The best pharmacy visit ever – criminal in action

I made a quick trip to CVS yesterday to pick up some medicine.  I was making sure to avoid eye contact with most people because it was for the fact I awoke in a panic multiple times the previous night and sprinted to the bathroom.  Of course, I just told all of you, so whatever.  The only person I noticed was some lady buying wine at noon.  At a CVS.  At noon.  At a CVS.

While I was wondering how much of a boozer she was to make even me alarmed, suddenly it happened.  Out of nowhere some pale white trashy woman burst for the exit as a well dressed man grabbed her hugely oversized bag.  The alarms went haywire and boxes started flying about the store.  A thief!  Caught!  She screamed, “YOU CAN’T TOUCH ME!  YOU CAN’T TOUCH ME!”  When a shoplifter yells that first, that means it’s not their first rodeo.

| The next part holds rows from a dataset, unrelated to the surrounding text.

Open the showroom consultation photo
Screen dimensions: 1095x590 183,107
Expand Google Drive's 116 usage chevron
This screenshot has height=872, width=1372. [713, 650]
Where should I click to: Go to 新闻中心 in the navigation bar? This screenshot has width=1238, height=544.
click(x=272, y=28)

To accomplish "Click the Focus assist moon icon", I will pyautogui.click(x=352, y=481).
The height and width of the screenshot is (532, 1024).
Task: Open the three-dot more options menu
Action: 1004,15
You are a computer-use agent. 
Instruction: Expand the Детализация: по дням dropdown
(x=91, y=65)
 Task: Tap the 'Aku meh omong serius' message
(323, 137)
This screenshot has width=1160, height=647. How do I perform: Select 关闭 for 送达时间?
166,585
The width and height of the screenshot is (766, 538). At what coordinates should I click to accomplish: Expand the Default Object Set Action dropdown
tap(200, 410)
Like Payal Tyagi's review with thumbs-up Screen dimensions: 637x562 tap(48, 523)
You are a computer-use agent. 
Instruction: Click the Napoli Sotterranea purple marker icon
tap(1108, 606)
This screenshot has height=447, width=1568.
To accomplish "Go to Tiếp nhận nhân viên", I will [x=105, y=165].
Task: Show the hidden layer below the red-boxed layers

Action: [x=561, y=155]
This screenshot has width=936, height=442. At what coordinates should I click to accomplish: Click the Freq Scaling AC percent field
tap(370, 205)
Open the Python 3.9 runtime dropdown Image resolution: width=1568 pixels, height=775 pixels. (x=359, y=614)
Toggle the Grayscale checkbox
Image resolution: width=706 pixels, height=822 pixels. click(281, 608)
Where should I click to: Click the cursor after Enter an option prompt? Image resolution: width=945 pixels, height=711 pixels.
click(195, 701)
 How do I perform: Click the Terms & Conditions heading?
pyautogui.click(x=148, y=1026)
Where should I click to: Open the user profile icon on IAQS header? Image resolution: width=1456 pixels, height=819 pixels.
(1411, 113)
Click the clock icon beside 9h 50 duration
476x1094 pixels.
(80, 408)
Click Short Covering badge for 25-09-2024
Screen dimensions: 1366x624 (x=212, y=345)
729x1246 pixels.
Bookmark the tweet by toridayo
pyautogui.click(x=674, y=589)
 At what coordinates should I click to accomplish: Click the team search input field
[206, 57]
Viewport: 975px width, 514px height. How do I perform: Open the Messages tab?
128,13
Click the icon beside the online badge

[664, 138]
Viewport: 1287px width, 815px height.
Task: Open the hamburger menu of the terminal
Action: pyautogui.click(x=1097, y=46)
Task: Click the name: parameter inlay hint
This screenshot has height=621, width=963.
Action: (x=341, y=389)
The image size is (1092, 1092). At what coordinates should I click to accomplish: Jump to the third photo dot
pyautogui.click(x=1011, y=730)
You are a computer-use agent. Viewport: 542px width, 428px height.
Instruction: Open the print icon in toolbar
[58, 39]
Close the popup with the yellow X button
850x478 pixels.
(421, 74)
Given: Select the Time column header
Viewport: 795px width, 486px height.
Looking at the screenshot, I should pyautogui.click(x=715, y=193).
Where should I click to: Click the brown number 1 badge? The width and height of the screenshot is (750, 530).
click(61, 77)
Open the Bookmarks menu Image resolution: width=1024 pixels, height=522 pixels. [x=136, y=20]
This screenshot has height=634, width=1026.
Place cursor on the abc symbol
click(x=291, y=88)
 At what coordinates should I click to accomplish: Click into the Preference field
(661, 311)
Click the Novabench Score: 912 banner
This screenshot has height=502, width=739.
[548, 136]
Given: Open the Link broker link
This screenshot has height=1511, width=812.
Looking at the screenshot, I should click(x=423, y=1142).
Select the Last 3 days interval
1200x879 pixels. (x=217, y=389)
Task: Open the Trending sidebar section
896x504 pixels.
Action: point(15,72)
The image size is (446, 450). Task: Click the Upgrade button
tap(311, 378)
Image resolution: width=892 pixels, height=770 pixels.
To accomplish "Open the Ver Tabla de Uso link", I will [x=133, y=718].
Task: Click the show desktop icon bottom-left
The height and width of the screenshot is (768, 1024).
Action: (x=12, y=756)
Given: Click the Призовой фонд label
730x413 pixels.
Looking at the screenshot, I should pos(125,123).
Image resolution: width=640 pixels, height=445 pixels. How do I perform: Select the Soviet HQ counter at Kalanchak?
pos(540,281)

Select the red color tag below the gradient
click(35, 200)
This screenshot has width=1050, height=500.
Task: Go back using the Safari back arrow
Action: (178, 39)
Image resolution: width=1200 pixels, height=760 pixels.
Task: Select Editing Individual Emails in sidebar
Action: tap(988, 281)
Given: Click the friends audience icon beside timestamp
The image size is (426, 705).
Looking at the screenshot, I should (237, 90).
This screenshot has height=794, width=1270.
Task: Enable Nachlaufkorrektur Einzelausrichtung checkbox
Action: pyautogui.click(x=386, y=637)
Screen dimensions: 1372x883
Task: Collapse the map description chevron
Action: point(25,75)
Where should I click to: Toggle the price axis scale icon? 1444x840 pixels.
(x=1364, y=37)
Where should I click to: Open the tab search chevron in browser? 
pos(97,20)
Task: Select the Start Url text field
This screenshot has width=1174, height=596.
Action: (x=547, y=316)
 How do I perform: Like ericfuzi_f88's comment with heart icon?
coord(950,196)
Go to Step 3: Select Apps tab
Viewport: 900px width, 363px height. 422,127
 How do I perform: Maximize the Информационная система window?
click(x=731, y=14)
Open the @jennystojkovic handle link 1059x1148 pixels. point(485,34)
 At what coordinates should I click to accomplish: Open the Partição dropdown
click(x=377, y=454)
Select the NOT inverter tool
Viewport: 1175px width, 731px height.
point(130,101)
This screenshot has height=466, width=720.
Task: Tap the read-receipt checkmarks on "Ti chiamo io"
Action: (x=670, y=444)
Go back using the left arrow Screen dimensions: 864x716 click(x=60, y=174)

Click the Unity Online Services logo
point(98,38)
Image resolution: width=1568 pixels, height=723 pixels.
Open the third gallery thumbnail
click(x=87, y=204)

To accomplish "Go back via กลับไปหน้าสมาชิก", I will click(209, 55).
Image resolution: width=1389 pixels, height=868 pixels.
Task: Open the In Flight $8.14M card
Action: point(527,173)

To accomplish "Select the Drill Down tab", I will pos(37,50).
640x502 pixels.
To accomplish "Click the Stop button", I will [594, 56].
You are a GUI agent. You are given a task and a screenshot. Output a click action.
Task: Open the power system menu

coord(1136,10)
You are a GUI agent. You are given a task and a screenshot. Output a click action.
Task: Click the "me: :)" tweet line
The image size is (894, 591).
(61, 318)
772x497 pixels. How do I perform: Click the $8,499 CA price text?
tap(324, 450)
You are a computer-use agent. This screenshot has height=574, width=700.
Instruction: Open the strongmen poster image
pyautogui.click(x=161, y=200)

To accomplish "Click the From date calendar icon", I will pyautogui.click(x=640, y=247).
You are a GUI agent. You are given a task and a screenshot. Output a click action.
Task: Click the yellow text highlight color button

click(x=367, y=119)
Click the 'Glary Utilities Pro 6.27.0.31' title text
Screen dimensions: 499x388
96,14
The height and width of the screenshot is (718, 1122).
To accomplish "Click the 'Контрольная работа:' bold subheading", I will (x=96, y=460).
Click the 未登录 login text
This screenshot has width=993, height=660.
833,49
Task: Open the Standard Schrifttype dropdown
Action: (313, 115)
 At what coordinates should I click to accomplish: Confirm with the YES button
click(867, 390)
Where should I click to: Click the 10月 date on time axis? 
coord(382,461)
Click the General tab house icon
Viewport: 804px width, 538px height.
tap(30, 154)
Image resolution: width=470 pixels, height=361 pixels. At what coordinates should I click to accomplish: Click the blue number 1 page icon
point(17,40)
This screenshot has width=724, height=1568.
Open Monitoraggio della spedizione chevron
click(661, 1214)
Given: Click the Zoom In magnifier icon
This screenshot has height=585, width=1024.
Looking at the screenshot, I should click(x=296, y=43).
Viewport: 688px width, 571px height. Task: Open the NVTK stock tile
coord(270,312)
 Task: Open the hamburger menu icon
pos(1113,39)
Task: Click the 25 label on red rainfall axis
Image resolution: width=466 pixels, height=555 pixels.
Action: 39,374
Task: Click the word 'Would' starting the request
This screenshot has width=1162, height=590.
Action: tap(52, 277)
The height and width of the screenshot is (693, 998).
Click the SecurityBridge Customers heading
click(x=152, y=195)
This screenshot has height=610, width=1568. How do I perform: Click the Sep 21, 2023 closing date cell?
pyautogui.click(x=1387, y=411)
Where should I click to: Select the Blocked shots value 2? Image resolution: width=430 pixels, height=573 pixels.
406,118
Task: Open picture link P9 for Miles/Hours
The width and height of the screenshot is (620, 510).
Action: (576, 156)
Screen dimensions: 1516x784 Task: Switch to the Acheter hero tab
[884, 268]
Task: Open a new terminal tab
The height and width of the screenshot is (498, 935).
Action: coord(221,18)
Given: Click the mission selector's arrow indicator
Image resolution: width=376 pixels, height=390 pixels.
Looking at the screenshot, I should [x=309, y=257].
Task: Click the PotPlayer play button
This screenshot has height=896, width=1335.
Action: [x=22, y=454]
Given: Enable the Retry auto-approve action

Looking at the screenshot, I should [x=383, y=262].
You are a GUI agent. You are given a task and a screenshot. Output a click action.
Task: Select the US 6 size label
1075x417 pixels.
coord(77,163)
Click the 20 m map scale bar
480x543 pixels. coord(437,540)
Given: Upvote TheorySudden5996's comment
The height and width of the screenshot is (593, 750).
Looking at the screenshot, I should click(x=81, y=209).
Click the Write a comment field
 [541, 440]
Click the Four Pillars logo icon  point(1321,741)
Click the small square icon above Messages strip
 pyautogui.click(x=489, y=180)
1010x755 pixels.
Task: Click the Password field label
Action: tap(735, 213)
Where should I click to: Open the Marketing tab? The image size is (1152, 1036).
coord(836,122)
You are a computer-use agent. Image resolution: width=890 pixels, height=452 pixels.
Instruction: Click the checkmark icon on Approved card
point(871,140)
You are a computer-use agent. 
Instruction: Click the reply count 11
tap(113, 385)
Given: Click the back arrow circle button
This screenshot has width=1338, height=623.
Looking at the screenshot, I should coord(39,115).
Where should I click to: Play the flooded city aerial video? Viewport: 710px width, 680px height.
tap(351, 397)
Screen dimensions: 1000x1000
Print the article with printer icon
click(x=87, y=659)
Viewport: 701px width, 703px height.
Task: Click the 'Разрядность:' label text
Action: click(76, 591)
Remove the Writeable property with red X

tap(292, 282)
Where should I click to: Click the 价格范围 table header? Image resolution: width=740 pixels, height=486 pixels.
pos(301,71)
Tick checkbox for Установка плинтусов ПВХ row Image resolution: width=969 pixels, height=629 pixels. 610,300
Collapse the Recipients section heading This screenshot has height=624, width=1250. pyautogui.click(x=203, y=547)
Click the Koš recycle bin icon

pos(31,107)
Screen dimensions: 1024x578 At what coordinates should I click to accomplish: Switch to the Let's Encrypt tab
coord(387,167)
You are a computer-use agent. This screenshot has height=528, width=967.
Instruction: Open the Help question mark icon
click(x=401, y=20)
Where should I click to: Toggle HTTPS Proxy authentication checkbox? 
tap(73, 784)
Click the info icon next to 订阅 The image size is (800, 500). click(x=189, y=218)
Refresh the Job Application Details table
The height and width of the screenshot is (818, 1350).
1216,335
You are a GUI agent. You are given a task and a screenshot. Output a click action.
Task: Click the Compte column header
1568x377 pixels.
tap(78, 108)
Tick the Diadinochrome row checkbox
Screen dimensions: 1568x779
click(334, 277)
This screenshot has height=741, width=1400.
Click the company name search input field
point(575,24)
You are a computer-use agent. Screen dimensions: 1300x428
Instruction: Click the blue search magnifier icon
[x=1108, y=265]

The man, a manager, said “I’m not touching you!” as the girl cursed and they had a nasty tug of war back and forth.  Oral-B sonic brushes started bursting out left and right.  The irony of a meth addict stealing fancy toothbrushes made me smile…but back to the struggle!

Finally, all the nearly stolen goods emptied, her keys fell on the ground.  The girl yelled, “OK, let go!  Let me leave!  That’s my bag!”  More irony as the would be crook demanded her property be respected.  The manager booted her keys out the door, which was pure gold.  I can’t touch you, bitch, but chase after your keys like a dog.  She jumped into her car, which was parked right in the handicapped spot as he casually snapped a pic of her plate.  “Fucker!” she yelled.

He was very sweaty and flustered – “I didn’t touch her!  I didn’t!”  I told him I had his back and left my contact info for the police report.  The woman in front of me didn’t miss a beat – she needed that damn drugstore wine.  And just like that it was over and my lunch was perfect.